Domain Name Server (DNS) Hijacking also known as DNS Redirection is a type of cyber attack where attackers hijack users’ DNS requests to incorrectly resolve the IP address of the website, users attempted to load thereby redirecting them to phishing sites.
The attack involves compromising users’ system DNS (TCP/IP) settings to redirect it to a ‘Rogue DNS’ server thereby invalidating the default DNS settings. To perform the attack, attackers either install malware on users’ systems or take over routers by exploiting known vulnerabilities or hack DNS communication. As a result, users would become a victim of either pharming or phishing.
Types of DNS Hijacking attacks
- Local DNS hijacking attacks - In Local DNS hijack, attackers plant malware on a user’s system and modify the local DNS settings, as a result, the user’s system now uses a DNS server controlled by the attacker. The attacker-controlled DNS server translates website domain requests to IP addresses of malicious sites, thereby redirecting the user to malicious sites.
- Router DNS hijacking attacks - In this type of attack, attackers exploit firmware vulnerabilities that exists in the router to overwrite DNS settings, thereby impacting all users connected to that router. Attackers could also take over the router by leveraging the default passwords of the router.
- MiTM DNS attacks - In this type of DNS hijack, attackers perform Man in the middle (MiTM) attack to intercept communication between a user and a DNS server and provide different destination IP addresses, thereby redirecting the user to malicious sites.
- Rogue DNS Server - In this attack, attackers can hack a DNS server, and change DNS records in order to redirect DNS requests to malicious sites.
How does DNS Hijacking attack work?
Your DNS server is owned and controlled by your ISP (Internet Service Provider) and your system’s DNS settings are usually assigned by your ISP.
- When users attempt to access a website, the requests are referred to their system’s DNS settings which in turn redirects the requests to the DNS server.
- The DNS server scans the DNS requests and then directs users to the requested website.
- However, when users DNS settings are compromised due to malware or router hack, the DNS requests made by users will be redirected to a rogue DNS server controlled by attackers.
- This attacker-controlled rogue server will translate users’ requests to malicious websites.
Example of DNS Hijacking attack
- Attackers used DNSChanger trojan to hijack the DNS settings of over 4 million computers via malvertising campaign and earned revenue of about 14 million USD.

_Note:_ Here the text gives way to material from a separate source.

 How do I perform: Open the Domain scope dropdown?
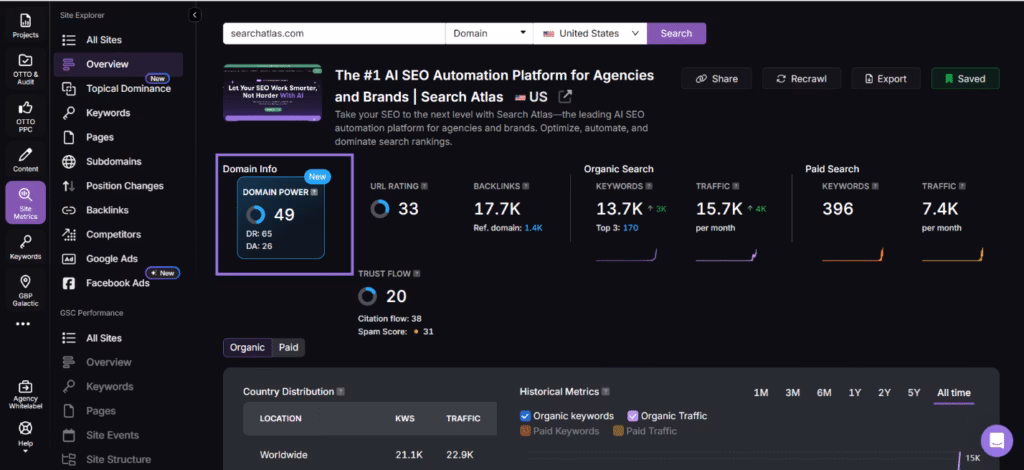[489, 33]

- A recent DNS hijacking campaign in January 2019 has been successful in targeting organizations globally. The series of attacks affected commercial entities, government agencies, Internet infrastructure providers, and telecommunications providers across North America, North Africa, and the Middle East. In the attack, attackers modified ‘DNS A’ and ‘DNS NS’ records and redirected victims’ organization's nameserver record to attacker-controlled domain.
How to prevent DNS Hijacking attack?
- To prevent DNS Hijacking, it is always recommended to use good security software and antivirus programs and ensure that the software is regularly updated.
- Security experts suggest using public DNS servers such as Google DNS servers or CloudFlare and APNIC DNS servers.
- It is best to periodically review if your DNS settings are modified and ensure your DNS server is secure.
- It is recommended to reset your router’s default password with a complex one.
- Use two-factor authentication while using DNS registrar and patch all vulnerabilities that exist in the router in order to avoid compromise.
- It is always best to stay away from untrusted websites and avoid downloading anything that is free.
- In case if you’re already infected, then it is recommended to delete the contents of HOSTS file and reset the Hosts File.